- Exercise tasks:
1. Answer these questions using the post on Markov chains with a threshold:
(a) Which exercise is cited from Paz's book, and on which page?
(b) Where had the question been asked before?
(c) What dimension does the rephrasing give for the stochastic matrix $M$?
2. For each statement, say whether it agrees with the post on Markov chains with a threshold, and quote the words that decide it:
(a) The alphabet in the exercise has two letters.
(b) In the rephrased version, $\lambda$ ranges over the interval $[0,1]$.
(c) The author wants to know what form the nonregular languages may take.

- Passage:

•••

# The regularity of Markov chains with a threshold

(This question has been asked on math.se, with no response.)

I am studying Paz's "Introduction to Probabilistic Automata" and there is an exercise I cannot solve:

Ex. 11, p. 170: Let $\Sigma = \{a\}$. Show that the number of nonregular events of the form $\{x \mid p^A(x) > \lambda\} \subseteq \Sigma^*$, where $A$ is a given $n$-state probabilistic automaton over $\Sigma$ is $\leq n$.

(Recall that a probabilistic automaton is simply an automaton where each transition has a given probability of crossing; then $p^A(x)$ is the probability of acceptance of $x$, that is, the probability that starting from the initial state the automaton reaches a final state after $|x|$ transitions.)

I can rephrase it, for instance, as:

Let $M$ be a stochastic matrix of dimension $n \times n$ and $a$ be a letter. There are at most $n$ different values of $\lambda \in [0,1]$ for which $\{a^k \mid (1, 0, \ldots, 0)M^k(0,\ldots,0,1)^{\mbox{T}} > \lambda\}$ is nonregular.

I am strongly interested in the form those nonregular languages may have, so this could be a good start. Any help?

•••

- Source data:

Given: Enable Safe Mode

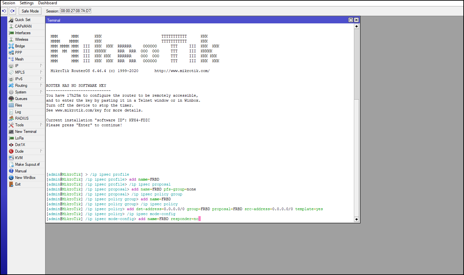Looking at the screenshot, I should pyautogui.click(x=30, y=11).
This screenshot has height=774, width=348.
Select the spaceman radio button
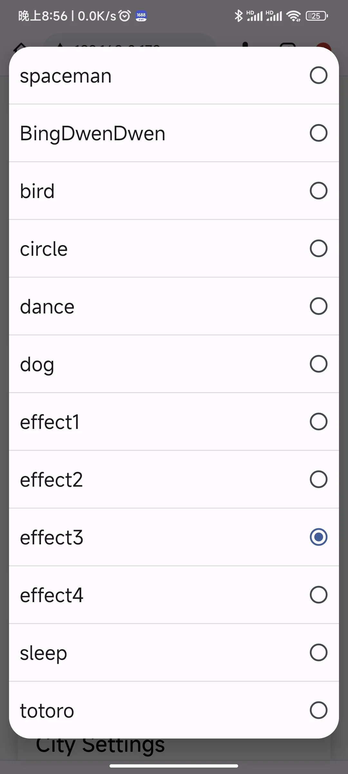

•••

- Answer list:
1.
(a) Exercise 11, on page 170.
(b) On math.se, where it got no response.
(c) $n \times n$.

2.
(a) No: "Let $\Sigma = \{a\}$."
(b) Yes: "values of $\lambda \in [0,1]$"
(c) Yes: "I am strongly interested in the form those nonregular languages may have"